ACTION ITEM >>
Give the lines below again exactly, starting with the line that holds "Enable the Analog" and going on through the line that holds "Given: Click the".

TASK DATA >>

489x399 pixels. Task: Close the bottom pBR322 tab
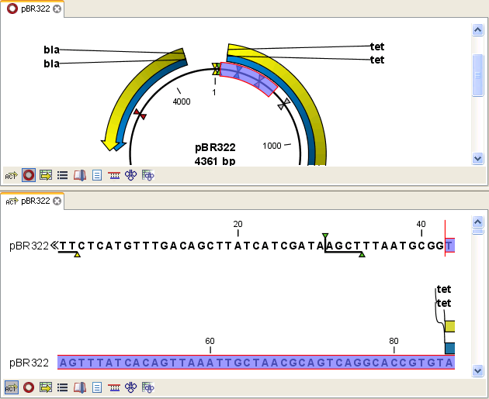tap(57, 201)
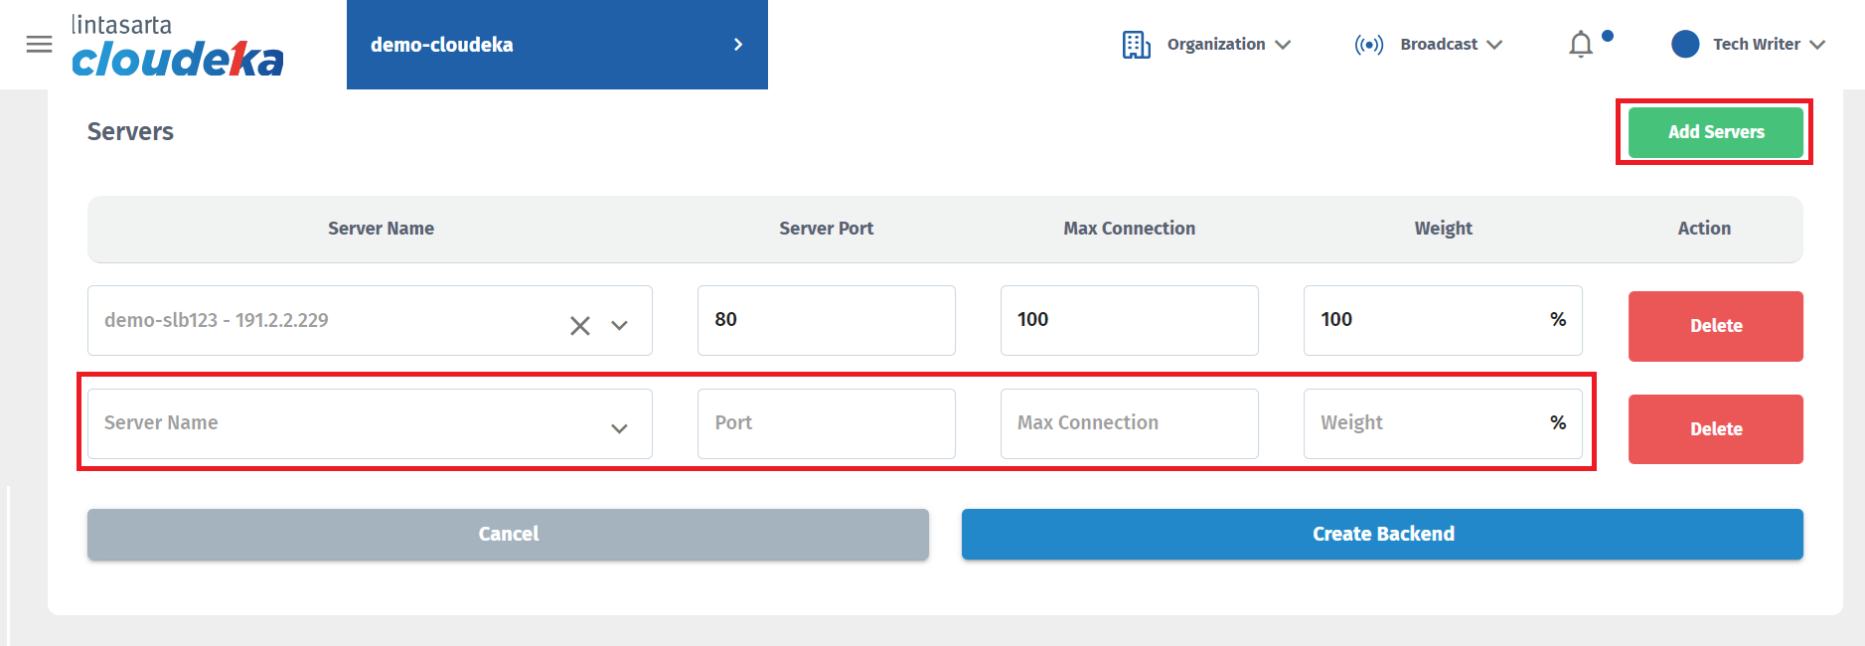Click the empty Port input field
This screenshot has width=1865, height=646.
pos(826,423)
--
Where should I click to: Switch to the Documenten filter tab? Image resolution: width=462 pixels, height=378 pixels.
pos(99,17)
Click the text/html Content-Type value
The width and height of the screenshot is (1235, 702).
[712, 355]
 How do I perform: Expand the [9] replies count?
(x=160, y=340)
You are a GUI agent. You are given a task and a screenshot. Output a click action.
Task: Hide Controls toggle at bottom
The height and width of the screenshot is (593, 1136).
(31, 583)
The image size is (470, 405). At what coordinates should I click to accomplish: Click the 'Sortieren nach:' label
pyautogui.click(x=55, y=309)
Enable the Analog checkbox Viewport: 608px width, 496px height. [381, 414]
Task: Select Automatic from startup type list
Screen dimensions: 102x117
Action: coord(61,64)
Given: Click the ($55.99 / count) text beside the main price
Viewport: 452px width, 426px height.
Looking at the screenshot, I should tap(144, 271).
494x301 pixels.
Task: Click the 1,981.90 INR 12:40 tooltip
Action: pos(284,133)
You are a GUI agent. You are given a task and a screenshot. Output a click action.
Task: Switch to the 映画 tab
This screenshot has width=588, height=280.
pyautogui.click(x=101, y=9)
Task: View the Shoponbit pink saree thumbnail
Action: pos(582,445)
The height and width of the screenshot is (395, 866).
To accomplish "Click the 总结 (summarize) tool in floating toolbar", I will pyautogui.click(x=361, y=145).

EXERCISE RESPONSE >>
Enable the Analog checkbox Viewport: 608px width, 496px height. [381, 414]
Task: Select Automatic from startup type list
Screen dimensions: 102x117
Action: coord(61,64)
Given: Click the ($55.99 / count) text beside the main price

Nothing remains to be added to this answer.